No sick leave for stood-down workers, court rules

1 June 2020

By Mike Toten

Employees who are stood down due to COVID-19 can access their annual and long service leave entitlements, but they are unable to access paid personal leave entitlements. The latter include sick leave, carer’s leave and compassionate leave.

The Federal Court has rejected an application by unions for stood-down Qantas employees to have access to those entitlements.

The court’s (and Qantas’) logic was that if employees were not earning any income due to not working, there was no work to be absent from, and no income to protect. Protection of income is the main purpose of personal leave.

Unions have since called on Qantas to exercise its discretion and voluntarily allow access to personal leave.

Facts of case

Qantas stood down about two-thirds of its workforce. It allowed them access to annual leave, long service leave and parental leave entitlements while stood down, including the options of taking leave without pay and leave at half pay. But, arguing that there was no work for employees to perform, it refused to continue paying sick leave, carer’s leave or compassionate leave to employees who were receiving them.

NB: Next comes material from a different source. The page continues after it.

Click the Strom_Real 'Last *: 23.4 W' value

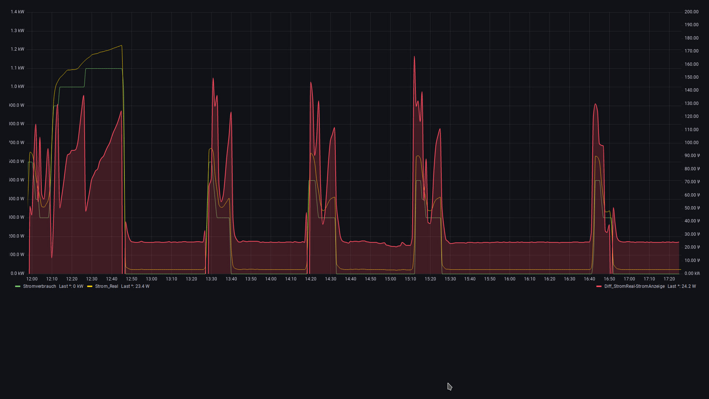coord(135,286)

Three unions lodged a dispute in the Federal Court, claiming that sec 525 of the Fair Work Act 2009 prevented an employer from stopping these payments during a stand-down, although it could still cease paying wages. They claimed that sec 525 meant that an employee was not regarded as being stood down while he/she was taking approved paid or unpaid leave, because the employer had “authorised him/her to be absent from work”. They also claimed that employment agreement clauses implied that employees were entitled to continue receiving the payments.

The unions cited case studies of employees who were suffering serious illnesses and whom it claimed were severely disadvantaged by the lack of access to payments.

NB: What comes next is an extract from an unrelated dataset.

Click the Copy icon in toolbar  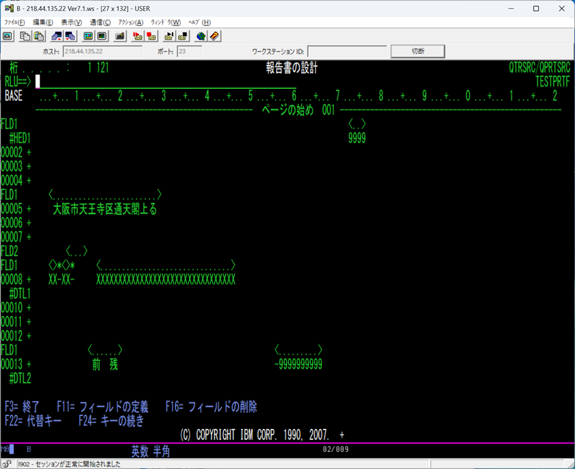click(x=24, y=36)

In upholding Qantas’ position, the court said that the leave entitlements were a form of income protection that required the employee to be receiving work income at the time. If there was no work to perform (and to be relieved from performing) and therefore no work income, there was no income to protect and no income lost due to the employee requiring leave.

The provisions were intended to protect employers against having to pay out as well as to protect employees, and the content of sec 525 did not change that situation. Section 525 instead covered authorised absences such as public holidays, jury service and eligible community service activities (eg emergency services leave).

Further, the employment agreement provisions were consistent with the Fair Work Act.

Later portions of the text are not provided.